*TASK BRIEF*.
The complete listing, repeated precisely, must form the answer.

*RECORDS TO PROCESS*.
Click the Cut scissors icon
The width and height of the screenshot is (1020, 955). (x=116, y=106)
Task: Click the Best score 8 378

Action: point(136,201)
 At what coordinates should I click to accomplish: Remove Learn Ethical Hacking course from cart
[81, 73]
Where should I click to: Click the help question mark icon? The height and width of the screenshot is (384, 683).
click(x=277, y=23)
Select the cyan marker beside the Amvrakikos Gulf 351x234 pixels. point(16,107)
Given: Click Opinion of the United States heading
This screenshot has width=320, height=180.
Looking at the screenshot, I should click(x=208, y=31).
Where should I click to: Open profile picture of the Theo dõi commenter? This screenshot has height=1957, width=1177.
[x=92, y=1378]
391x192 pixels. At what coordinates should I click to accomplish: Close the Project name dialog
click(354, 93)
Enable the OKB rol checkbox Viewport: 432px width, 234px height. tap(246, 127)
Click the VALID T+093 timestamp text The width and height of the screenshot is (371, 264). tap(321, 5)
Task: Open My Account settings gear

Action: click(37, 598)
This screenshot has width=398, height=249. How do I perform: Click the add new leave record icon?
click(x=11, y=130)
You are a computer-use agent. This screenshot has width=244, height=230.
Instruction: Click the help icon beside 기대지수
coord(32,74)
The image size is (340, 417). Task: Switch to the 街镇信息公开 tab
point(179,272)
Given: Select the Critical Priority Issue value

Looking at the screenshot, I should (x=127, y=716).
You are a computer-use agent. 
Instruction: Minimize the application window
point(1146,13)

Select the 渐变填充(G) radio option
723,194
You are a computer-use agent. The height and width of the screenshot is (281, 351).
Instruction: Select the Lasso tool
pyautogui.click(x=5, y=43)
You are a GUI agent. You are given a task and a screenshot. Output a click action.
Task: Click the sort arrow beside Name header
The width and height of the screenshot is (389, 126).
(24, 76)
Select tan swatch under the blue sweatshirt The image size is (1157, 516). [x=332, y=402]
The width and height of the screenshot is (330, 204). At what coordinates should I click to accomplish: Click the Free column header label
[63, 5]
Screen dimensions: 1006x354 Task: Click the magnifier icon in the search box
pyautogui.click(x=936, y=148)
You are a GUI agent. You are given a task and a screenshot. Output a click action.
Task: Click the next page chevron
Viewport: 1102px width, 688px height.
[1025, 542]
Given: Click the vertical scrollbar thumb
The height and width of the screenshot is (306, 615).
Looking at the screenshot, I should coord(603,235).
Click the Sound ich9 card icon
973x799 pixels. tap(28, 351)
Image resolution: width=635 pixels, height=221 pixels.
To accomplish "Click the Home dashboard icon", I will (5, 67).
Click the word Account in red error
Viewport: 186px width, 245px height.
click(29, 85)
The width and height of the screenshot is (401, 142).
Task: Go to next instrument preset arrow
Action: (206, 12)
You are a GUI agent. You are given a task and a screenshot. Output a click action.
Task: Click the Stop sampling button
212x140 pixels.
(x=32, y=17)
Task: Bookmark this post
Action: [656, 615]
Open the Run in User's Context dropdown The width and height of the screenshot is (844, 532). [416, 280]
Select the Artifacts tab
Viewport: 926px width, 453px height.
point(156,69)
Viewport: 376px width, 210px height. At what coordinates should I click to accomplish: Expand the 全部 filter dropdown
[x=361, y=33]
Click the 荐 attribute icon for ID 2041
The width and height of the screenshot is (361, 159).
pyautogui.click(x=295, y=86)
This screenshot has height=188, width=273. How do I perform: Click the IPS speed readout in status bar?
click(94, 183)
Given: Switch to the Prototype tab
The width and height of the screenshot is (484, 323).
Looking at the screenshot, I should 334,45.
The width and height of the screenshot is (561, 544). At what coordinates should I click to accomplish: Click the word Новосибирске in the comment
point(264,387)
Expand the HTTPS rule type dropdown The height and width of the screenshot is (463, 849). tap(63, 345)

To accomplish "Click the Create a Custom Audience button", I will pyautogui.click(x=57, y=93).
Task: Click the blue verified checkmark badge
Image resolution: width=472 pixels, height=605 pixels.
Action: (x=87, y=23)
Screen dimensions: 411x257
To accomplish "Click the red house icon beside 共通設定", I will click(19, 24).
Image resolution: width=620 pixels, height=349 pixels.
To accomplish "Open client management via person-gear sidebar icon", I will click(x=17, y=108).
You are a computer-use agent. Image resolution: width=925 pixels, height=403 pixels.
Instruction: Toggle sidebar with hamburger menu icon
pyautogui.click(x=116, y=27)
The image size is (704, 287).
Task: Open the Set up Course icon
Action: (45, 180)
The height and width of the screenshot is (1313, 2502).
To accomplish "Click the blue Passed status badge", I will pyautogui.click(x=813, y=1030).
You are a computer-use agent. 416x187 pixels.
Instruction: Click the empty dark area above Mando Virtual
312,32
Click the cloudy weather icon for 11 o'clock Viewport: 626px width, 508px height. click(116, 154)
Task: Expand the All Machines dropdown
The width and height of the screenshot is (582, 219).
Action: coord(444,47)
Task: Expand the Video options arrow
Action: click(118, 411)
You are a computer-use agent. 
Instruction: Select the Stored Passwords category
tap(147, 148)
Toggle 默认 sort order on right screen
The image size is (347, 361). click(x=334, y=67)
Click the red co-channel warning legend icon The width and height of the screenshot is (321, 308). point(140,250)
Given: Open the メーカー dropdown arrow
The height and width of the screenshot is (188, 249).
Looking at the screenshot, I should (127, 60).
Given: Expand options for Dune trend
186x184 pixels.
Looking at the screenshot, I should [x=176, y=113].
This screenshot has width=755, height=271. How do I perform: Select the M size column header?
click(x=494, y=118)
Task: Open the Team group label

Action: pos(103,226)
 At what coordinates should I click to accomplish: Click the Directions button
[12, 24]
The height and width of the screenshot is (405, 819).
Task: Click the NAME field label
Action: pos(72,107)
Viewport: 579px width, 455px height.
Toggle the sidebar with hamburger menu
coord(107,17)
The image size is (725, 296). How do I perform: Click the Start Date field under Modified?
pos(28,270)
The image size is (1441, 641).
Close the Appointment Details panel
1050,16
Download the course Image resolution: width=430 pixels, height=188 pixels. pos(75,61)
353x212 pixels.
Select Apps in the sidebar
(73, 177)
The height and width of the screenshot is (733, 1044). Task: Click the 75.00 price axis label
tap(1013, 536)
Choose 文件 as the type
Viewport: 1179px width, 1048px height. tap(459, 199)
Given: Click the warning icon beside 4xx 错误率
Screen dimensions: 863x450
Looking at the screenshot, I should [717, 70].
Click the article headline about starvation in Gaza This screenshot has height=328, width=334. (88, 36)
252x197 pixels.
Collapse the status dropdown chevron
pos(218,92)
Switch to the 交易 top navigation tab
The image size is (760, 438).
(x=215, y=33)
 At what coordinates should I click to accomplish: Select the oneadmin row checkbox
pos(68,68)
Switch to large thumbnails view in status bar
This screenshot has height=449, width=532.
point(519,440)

*EXERCISE RESULT*.
Click the Cut scissors icon
The width and height of the screenshot is (1020, 955). (x=116, y=106)
Task: Click the Best score 8 378

Action: point(136,201)
 At what coordinates should I click to accomplish: Remove Learn Ethical Hacking course from cart
[81, 73]
Where should I click to: Click the help question mark icon? The height and width of the screenshot is (384, 683).
click(x=277, y=23)
Select the cyan marker beside the Amvrakikos Gulf 351x234 pixels. point(16,107)
Given: Click Opinion of the United States heading
This screenshot has width=320, height=180.
Looking at the screenshot, I should click(x=208, y=31).
Where should I click to: Open profile picture of the Theo dõi commenter? This screenshot has height=1957, width=1177.
[x=92, y=1378]
391x192 pixels. At what coordinates should I click to accomplish: Close the Project name dialog
click(354, 93)
Enable the OKB rol checkbox Viewport: 432px width, 234px height. tap(246, 127)
Click the VALID T+093 timestamp text The width and height of the screenshot is (371, 264). tap(321, 5)
Task: Open My Account settings gear

Action: click(37, 598)
This screenshot has width=398, height=249. How do I perform: Click the add new leave record icon?
click(x=11, y=130)
You are a computer-use agent. This screenshot has width=244, height=230.
Instruction: Click the help icon beside 기대지수
coord(32,74)
The image size is (340, 417). Task: Switch to the 街镇信息公开 tab
point(179,272)
Given: Select the Critical Priority Issue value

Looking at the screenshot, I should (x=127, y=716).
You are a computer-use agent. 
Instruction: Minimize the application window
point(1146,13)

Select the 渐变填充(G) radio option
723,194
You are a computer-use agent. The height and width of the screenshot is (281, 351).
Instruction: Select the Lasso tool
pyautogui.click(x=5, y=43)
You are a GUI agent. You are given a task and a screenshot. Output a click action.
Task: Click the sort arrow beside Name header
The width and height of the screenshot is (389, 126).
(24, 76)
Select tan swatch under the blue sweatshirt The image size is (1157, 516). [x=332, y=402]
The width and height of the screenshot is (330, 204). At what coordinates should I click to accomplish: Click the Free column header label
[63, 5]
Screen dimensions: 1006x354 Task: Click the magnifier icon in the search box
pyautogui.click(x=936, y=148)
You are a GUI agent. You are given a task and a screenshot. Output a click action.
Task: Click the next page chevron
Viewport: 1102px width, 688px height.
[1025, 542]
Given: Click the vertical scrollbar thumb
The height and width of the screenshot is (306, 615).
Looking at the screenshot, I should coord(603,235).
Click the Sound ich9 card icon
973x799 pixels. tap(28, 351)
Image resolution: width=635 pixels, height=221 pixels.
To accomplish "Click the Home dashboard icon", I will (5, 67).
Click the word Account in red error
Viewport: 186px width, 245px height.
click(29, 85)
The width and height of the screenshot is (401, 142).
Task: Go to next instrument preset arrow
Action: (206, 12)
You are a GUI agent. You are given a task and a screenshot. Output a click action.
Task: Click the Stop sampling button
212x140 pixels.
(x=32, y=17)
Task: Bookmark this post
Action: [656, 615]
Open the Run in User's Context dropdown The width and height of the screenshot is (844, 532). [416, 280]
Select the Artifacts tab
Viewport: 926px width, 453px height.
point(156,69)
Viewport: 376px width, 210px height. At what coordinates should I click to accomplish: Expand the 全部 filter dropdown
[x=361, y=33]
Click the 荐 attribute icon for ID 2041
The width and height of the screenshot is (361, 159).
pyautogui.click(x=295, y=86)
This screenshot has height=188, width=273. How do I perform: Click the IPS speed readout in status bar?
click(94, 183)
Given: Switch to the Prototype tab
The width and height of the screenshot is (484, 323).
Looking at the screenshot, I should 334,45.
The width and height of the screenshot is (561, 544). At what coordinates should I click to accomplish: Click the word Новосибирске in the comment
point(264,387)
Expand the HTTPS rule type dropdown The height and width of the screenshot is (463, 849). tap(63, 345)

To accomplish "Click the Create a Custom Audience button", I will pyautogui.click(x=57, y=93).
Task: Click the blue verified checkmark badge
Image resolution: width=472 pixels, height=605 pixels.
Action: (x=87, y=23)
Screen dimensions: 411x257
To accomplish "Click the red house icon beside 共通設定", I will click(19, 24).
Image resolution: width=620 pixels, height=349 pixels.
To accomplish "Open client management via person-gear sidebar icon", I will click(x=17, y=108).
You are a computer-use agent. Image resolution: width=925 pixels, height=403 pixels.
Instruction: Toggle sidebar with hamburger menu icon
pyautogui.click(x=116, y=27)
The image size is (704, 287).
Task: Open the Set up Course icon
Action: (45, 180)
The height and width of the screenshot is (1313, 2502).
To accomplish "Click the blue Passed status badge", I will pyautogui.click(x=813, y=1030).
You are a computer-use agent. 416x187 pixels.
Instruction: Click the empty dark area above Mando Virtual
312,32
Click the cloudy weather icon for 11 o'clock Viewport: 626px width, 508px height. click(116, 154)
Task: Expand the All Machines dropdown
The width and height of the screenshot is (582, 219).
Action: coord(444,47)
Task: Expand the Video options arrow
Action: click(118, 411)
You are a computer-use agent. 
Instruction: Select the Stored Passwords category
tap(147, 148)
Toggle 默认 sort order on right screen
The image size is (347, 361). click(x=334, y=67)
Click the red co-channel warning legend icon The width and height of the screenshot is (321, 308). point(140,250)
Given: Open the メーカー dropdown arrow
The height and width of the screenshot is (188, 249).
Looking at the screenshot, I should (127, 60).
Given: Expand options for Dune trend
186x184 pixels.
Looking at the screenshot, I should [x=176, y=113].
This screenshot has width=755, height=271. How do I perform: Select the M size column header?
click(x=494, y=118)
Task: Open the Team group label

Action: pos(103,226)
 At what coordinates should I click to accomplish: Click the Directions button
[12, 24]
The height and width of the screenshot is (405, 819).
Task: Click the NAME field label
Action: pos(72,107)
Viewport: 579px width, 455px height.
Toggle the sidebar with hamburger menu
coord(107,17)
The image size is (725, 296). How do I perform: Click the Start Date field under Modified?
pos(28,270)
The image size is (1441, 641).
Close the Appointment Details panel
1050,16
Download the course Image resolution: width=430 pixels, height=188 pixels. pos(75,61)
353x212 pixels.
Select Apps in the sidebar
(73, 177)
The height and width of the screenshot is (733, 1044). Task: Click the 75.00 price axis label
tap(1013, 536)
Choose 文件 as the type
Viewport: 1179px width, 1048px height. tap(459, 199)
Given: Click the warning icon beside 4xx 错误率
Screen dimensions: 863x450
Looking at the screenshot, I should [717, 70].
Click the article headline about starvation in Gaza This screenshot has height=328, width=334. (88, 36)
252x197 pixels.
Collapse the status dropdown chevron
pos(218,92)
Switch to the 交易 top navigation tab
The image size is (760, 438).
(x=215, y=33)
 At what coordinates should I click to accomplish: Select the oneadmin row checkbox
pos(68,68)
Switch to large thumbnails view in status bar
This screenshot has height=449, width=532.
point(519,440)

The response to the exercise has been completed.